Ostatni odcinek jest świetny. Finał dostarcza klasycznego zebrania wszystkich zainteresowanych i wyjawienia, kto jest mordercą. Tradycja łączy się z szacunkiem ze współczesnym poczuciem humoru („Więc kto zabił?; – Mamy tak po prostu powiedzieć?”). Wszystko ładnie się łączy, dostajemy dramatyczne zwroty akcji, bohaterowie mogą być uroczy ostatni raz, zagadka zostaje rozwiązana i znaczy to bardzo wiele dla wszystkich postaci, a tym samym dla nas. Więcej od lekkiego kryminału nie mógłbym oczekiwać.

Powstanie trzeci sezon i w finale zapowiedziano jego najważniejsze punkty. Będzie nowe morderstwo, trójka z Arconi znowu jest blisko niego, a ja mam ochotę to zobaczyć.

SEZON III Trzeci sezon pozwala nam zrozumieć finał drugiego – wtedy tylko dowiedzieliśmy się, że nastąpi kolejna śmierć, ale teraz poznajemy wydarzenia, które działy się pomiędzy S2 oraz zgonem. Oliver tworzy sztukę, Charles gra w niej jedną z ról, podczas prób z aktorami dochodzi do konfliktu, podczas premiery umiera gwiazda (nawet dwa razy…) i teraz nie tylko trzeba ustalić kto go zabił, poznać przeszłość denata (był kimś ważnym dla Mabel), ale i uratować sztukę, która teraz wymaga… I przy okazji nagrać podcast. To najmniej podcastowy sezon serialu, śledztwo też zabiera tutaj mało miejsca – to jedna z tych historii, gdzie drużyna najpierw musi wrócić do współpracy, zanim zaczną zbierać wskazówki.

 
Nadal śledztwo jest podyktowane okazjonalnemu robieniu z siebie idioty na potrzeby komedii. Niewiele zmieniło się też w tonacji całości, to nadal przede wszystkim lekka produkcja, którą oglądać należy z dystansem. Paul Rudd, Meryl Streep i Matthew Broderick urozmaicają obsadę oraz historię, wchodząc w relacje z bohaterami, których polubiliśmy. Warstwa kryminalna nie jest zbyt angażująca i brakuje jej napięcia, ale za to sezon nadrabia teatralnością, tzn. dosłownym teatrem. Próbami, piosenkami, zgłębianiem legend tego miejsca czy odkrywaniem ludzi mieszkających tam w tajemnicy. To i trójka podcasterów będących sobą – bawi nas to w końcu od 2021 roku.
 
W finale znowu ktoś umiera, czwarty sezon jest potwierdzony… Oczywiście, że obejrzę.
 
Highlight: 3×08, najbardziej muzyczny.
3/5

Untold: The Rise and Fall of AND1

23 sierpnia | Netflix

Coś, o czym każdy fan koszykówki powinien wiedzieć. Tylko pewnie i tak już wie…

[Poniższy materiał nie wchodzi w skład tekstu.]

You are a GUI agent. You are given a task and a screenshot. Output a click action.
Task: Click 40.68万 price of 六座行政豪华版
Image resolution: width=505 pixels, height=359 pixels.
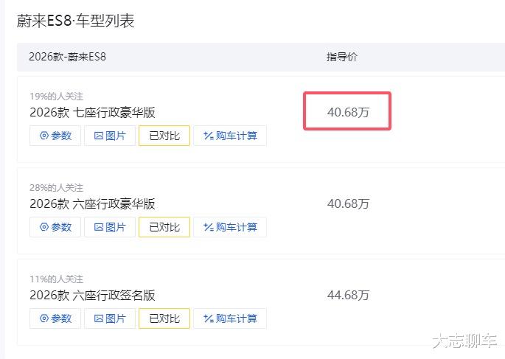348,204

Nie słyszałem wcześniej o tej marce – wszystko miało miejsce na początku lat 90. gdy grupa dzieciaków chciała pracować, ale mieć czas na koszykówkę, więc połączyli to i weszli w biznes odzieżowy dla aktywnych fizycznie. To był tylko pierwszy krok na drodze do stania się kamieniem milowym streetballa (ponoć jest polski termin „koszykówki ulicznej”, ale to nie to samo dla mnie) oraz fundamentem całego sportu, o którym dziś nikt nie pamięta… A przynajmniej takie wrażenie można odnieść podczas oglądania. Zapomniane legendy, które są przypominane przez film, którym należy się szacunek za to, ile rzeczy zaczęło się wraz z nimi i ich charyzmą, odwagą, kreatywnością. To największa zaleta tej produkcji.

Jednak przez większość czasu tego dosyć krótkiego dokumentu oglądamy historię obiboków, którzy mieli farta, imprezowali podczas pracy na szczycie i tak dalej. Jako sportowcy – szacunek, jako ludzie – nie ma wiele do gadania. Mieli pieniądze, to wydali na narkotyki i hotele, przy okazji dobrze się bawiąc na boisku. Szybko traciłem wątek i nie wiedziałem, czemu tym ludziom poświęcono dokument. Na szczęście na samym końcu twórcy się ogarnęli i umieli dostarczyć puentę. Ci ludzie zrobili coś ważnego i trzeba pamiętać o tym, że do nich należy pierwszy krok. Nawet jeśli nie pierwszy-pierwszy, to pierwszy w znaczeniu popularyzacji, a to też ma swoją wartość.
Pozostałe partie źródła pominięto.